#### TASK INPUTS ####

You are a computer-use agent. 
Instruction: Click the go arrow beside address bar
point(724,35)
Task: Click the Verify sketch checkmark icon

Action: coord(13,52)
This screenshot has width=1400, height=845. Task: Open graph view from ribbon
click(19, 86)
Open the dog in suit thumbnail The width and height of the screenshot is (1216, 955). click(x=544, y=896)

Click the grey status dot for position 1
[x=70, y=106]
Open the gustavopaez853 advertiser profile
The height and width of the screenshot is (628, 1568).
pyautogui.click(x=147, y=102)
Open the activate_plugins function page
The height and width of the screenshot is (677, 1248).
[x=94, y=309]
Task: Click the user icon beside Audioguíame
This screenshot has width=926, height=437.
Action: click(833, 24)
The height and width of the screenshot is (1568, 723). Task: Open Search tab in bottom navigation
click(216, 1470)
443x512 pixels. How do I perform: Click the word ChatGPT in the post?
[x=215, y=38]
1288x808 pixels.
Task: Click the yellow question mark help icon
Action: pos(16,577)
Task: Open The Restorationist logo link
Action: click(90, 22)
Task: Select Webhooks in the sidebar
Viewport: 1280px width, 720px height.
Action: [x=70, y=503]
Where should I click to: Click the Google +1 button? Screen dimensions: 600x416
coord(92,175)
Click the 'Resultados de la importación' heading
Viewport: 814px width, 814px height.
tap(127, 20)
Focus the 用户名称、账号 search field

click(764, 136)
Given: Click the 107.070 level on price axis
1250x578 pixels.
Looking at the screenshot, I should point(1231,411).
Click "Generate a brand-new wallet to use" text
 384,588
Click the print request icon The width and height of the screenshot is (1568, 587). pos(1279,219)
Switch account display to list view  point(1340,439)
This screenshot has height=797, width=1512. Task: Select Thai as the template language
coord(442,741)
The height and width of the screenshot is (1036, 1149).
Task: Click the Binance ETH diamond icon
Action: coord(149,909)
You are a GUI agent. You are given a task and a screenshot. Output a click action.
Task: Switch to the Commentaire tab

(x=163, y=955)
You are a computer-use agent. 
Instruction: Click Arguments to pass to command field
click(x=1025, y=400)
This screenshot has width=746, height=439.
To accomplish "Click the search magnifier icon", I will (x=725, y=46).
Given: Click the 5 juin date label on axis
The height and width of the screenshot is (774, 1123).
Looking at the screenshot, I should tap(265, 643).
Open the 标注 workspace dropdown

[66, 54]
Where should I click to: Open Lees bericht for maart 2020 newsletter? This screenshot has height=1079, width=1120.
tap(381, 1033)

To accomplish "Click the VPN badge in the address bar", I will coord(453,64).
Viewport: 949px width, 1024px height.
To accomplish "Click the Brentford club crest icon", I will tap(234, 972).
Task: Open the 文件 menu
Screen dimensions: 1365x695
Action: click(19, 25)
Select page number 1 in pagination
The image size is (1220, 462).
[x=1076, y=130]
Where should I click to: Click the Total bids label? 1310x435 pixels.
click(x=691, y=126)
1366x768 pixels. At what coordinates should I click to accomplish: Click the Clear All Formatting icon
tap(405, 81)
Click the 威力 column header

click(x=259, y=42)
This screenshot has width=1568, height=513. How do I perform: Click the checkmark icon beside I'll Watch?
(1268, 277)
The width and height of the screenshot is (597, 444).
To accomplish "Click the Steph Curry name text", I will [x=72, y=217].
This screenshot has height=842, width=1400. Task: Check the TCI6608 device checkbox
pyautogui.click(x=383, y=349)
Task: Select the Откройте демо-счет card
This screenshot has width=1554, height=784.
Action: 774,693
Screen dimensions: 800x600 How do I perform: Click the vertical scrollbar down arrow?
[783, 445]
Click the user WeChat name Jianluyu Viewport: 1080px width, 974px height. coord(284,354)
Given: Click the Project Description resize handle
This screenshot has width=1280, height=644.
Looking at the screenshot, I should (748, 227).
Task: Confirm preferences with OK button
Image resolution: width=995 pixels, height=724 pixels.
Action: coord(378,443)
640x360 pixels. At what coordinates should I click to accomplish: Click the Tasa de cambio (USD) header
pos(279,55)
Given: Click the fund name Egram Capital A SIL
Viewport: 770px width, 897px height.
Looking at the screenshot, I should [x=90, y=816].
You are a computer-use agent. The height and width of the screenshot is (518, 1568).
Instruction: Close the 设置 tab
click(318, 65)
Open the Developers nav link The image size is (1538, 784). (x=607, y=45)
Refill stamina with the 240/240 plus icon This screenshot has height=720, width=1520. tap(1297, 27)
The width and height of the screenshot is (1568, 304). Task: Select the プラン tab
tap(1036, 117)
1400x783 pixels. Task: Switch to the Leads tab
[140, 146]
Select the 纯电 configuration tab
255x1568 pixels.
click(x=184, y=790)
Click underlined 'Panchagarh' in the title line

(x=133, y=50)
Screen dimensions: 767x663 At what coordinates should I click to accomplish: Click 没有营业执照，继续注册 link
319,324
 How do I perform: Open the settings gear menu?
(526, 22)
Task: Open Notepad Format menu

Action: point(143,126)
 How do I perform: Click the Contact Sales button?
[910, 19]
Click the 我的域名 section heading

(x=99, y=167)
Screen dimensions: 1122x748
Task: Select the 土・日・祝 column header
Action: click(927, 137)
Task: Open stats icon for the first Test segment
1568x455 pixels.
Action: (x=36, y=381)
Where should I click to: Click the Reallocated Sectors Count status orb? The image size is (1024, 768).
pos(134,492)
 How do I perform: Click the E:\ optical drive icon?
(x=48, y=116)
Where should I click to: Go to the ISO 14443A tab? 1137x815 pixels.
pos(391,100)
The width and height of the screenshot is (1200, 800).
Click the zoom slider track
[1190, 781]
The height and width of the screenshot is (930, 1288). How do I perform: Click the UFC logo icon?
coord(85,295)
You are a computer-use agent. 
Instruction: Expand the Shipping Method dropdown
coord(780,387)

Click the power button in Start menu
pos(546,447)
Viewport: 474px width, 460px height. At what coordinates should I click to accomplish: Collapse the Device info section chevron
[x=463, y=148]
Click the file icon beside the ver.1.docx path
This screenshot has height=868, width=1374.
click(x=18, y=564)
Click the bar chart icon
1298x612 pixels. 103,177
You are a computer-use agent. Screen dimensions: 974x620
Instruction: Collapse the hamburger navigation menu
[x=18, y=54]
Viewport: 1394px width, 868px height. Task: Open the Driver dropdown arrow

####

All lines of the data are to be repeated exactly as they stand.

You are a computer-use agent. 
Instruction: Click the go arrow beside address bar
point(724,35)
Task: Click the Verify sketch checkmark icon

Action: coord(13,52)
This screenshot has width=1400, height=845. Task: Open graph view from ribbon
click(19, 86)
Open the dog in suit thumbnail The width and height of the screenshot is (1216, 955). click(x=544, y=896)

Click the grey status dot for position 1
[x=70, y=106]
Open the gustavopaez853 advertiser profile
The height and width of the screenshot is (628, 1568).
pyautogui.click(x=147, y=102)
Open the activate_plugins function page
The height and width of the screenshot is (677, 1248).
[x=94, y=309]
Task: Click the user icon beside Audioguíame
This screenshot has width=926, height=437.
Action: click(833, 24)
The height and width of the screenshot is (1568, 723). Task: Open Search tab in bottom navigation
click(216, 1470)
443x512 pixels. How do I perform: Click the word ChatGPT in the post?
[x=215, y=38]
1288x808 pixels.
Task: Click the yellow question mark help icon
Action: pos(16,577)
Task: Open The Restorationist logo link
Action: click(90, 22)
Task: Select Webhooks in the sidebar
Viewport: 1280px width, 720px height.
Action: [x=70, y=503]
Where should I click to: Click the Google +1 button? Screen dimensions: 600x416
coord(92,175)
Click the 'Resultados de la importación' heading
Viewport: 814px width, 814px height.
tap(127, 20)
Focus the 用户名称、账号 search field

click(764, 136)
Given: Click the 107.070 level on price axis
1250x578 pixels.
Looking at the screenshot, I should point(1231,411).
Click "Generate a brand-new wallet to use" text
 384,588
Click the print request icon The width and height of the screenshot is (1568, 587). pos(1279,219)
Switch account display to list view  point(1340,439)
This screenshot has height=797, width=1512. Task: Select Thai as the template language
coord(442,741)
The height and width of the screenshot is (1036, 1149).
Task: Click the Binance ETH diamond icon
Action: coord(149,909)
You are a GUI agent. You are given a task and a screenshot. Output a click action.
Task: Switch to the Commentaire tab

(x=163, y=955)
You are a computer-use agent. 
Instruction: Click Arguments to pass to command field
click(x=1025, y=400)
This screenshot has width=746, height=439.
To accomplish "Click the search magnifier icon", I will (x=725, y=46).
Given: Click the 5 juin date label on axis
The height and width of the screenshot is (774, 1123).
Looking at the screenshot, I should tap(265, 643).
Open the 标注 workspace dropdown

[66, 54]
Where should I click to: Open Lees bericht for maart 2020 newsletter? This screenshot has height=1079, width=1120.
tap(381, 1033)

To accomplish "Click the VPN badge in the address bar", I will coord(453,64).
Viewport: 949px width, 1024px height.
To accomplish "Click the Brentford club crest icon", I will tap(234, 972).
Task: Open the 文件 menu
Screen dimensions: 1365x695
Action: click(19, 25)
Select page number 1 in pagination
The image size is (1220, 462).
[x=1076, y=130]
Where should I click to: Click the Total bids label? 1310x435 pixels.
click(x=691, y=126)
1366x768 pixels. At what coordinates should I click to accomplish: Click the Clear All Formatting icon
tap(405, 81)
Click the 威力 column header

click(x=259, y=42)
This screenshot has width=1568, height=513. How do I perform: Click the checkmark icon beside I'll Watch?
(1268, 277)
The width and height of the screenshot is (597, 444).
To accomplish "Click the Steph Curry name text", I will [x=72, y=217].
This screenshot has height=842, width=1400. Task: Check the TCI6608 device checkbox
pyautogui.click(x=383, y=349)
Task: Select the Откройте демо-счет card
This screenshot has width=1554, height=784.
Action: 774,693
Screen dimensions: 800x600 How do I perform: Click the vertical scrollbar down arrow?
[783, 445]
Click the user WeChat name Jianluyu Viewport: 1080px width, 974px height. coord(284,354)
Given: Click the Project Description resize handle
This screenshot has width=1280, height=644.
Looking at the screenshot, I should (748, 227).
Task: Confirm preferences with OK button
Image resolution: width=995 pixels, height=724 pixels.
Action: coord(378,443)
640x360 pixels. At what coordinates should I click to accomplish: Click the Tasa de cambio (USD) header
pos(279,55)
Given: Click the fund name Egram Capital A SIL
Viewport: 770px width, 897px height.
Looking at the screenshot, I should [x=90, y=816].
You are a computer-use agent. The height and width of the screenshot is (518, 1568).
Instruction: Close the 设置 tab
click(318, 65)
Open the Developers nav link The image size is (1538, 784). (x=607, y=45)
Refill stamina with the 240/240 plus icon This screenshot has height=720, width=1520. tap(1297, 27)
The width and height of the screenshot is (1568, 304). Task: Select the プラン tab
tap(1036, 117)
1400x783 pixels. Task: Switch to the Leads tab
[140, 146]
Select the 纯电 configuration tab
255x1568 pixels.
click(x=184, y=790)
Click underlined 'Panchagarh' in the title line

(x=133, y=50)
Screen dimensions: 767x663 At what coordinates should I click to accomplish: Click 没有营业执照，继续注册 link
319,324
 How do I perform: Open the settings gear menu?
(526, 22)
Task: Open Notepad Format menu

Action: point(143,126)
 How do I perform: Click the Contact Sales button?
[910, 19]
Click the 我的域名 section heading

(x=99, y=167)
Screen dimensions: 1122x748
Task: Select the 土・日・祝 column header
Action: click(927, 137)
Task: Open stats icon for the first Test segment
1568x455 pixels.
Action: (x=36, y=381)
Where should I click to: Click the Reallocated Sectors Count status orb? The image size is (1024, 768).
pos(134,492)
 How do I perform: Click the E:\ optical drive icon?
(x=48, y=116)
Where should I click to: Go to the ISO 14443A tab? 1137x815 pixels.
pos(391,100)
The width and height of the screenshot is (1200, 800).
Click the zoom slider track
[1190, 781]
The height and width of the screenshot is (930, 1288). How do I perform: Click the UFC logo icon?
coord(85,295)
You are a computer-use agent. 
Instruction: Expand the Shipping Method dropdown
coord(780,387)

Click the power button in Start menu
pos(546,447)
Viewport: 474px width, 460px height. At what coordinates should I click to accomplish: Collapse the Device info section chevron
[x=463, y=148]
Click the file icon beside the ver.1.docx path
This screenshot has height=868, width=1374.
click(x=18, y=564)
Click the bar chart icon
1298x612 pixels. 103,177
You are a computer-use agent. Screen dimensions: 974x620
Instruction: Collapse the hamburger navigation menu
[x=18, y=54]
Viewport: 1394px width, 868px height. Task: Open the Driver dropdown arrow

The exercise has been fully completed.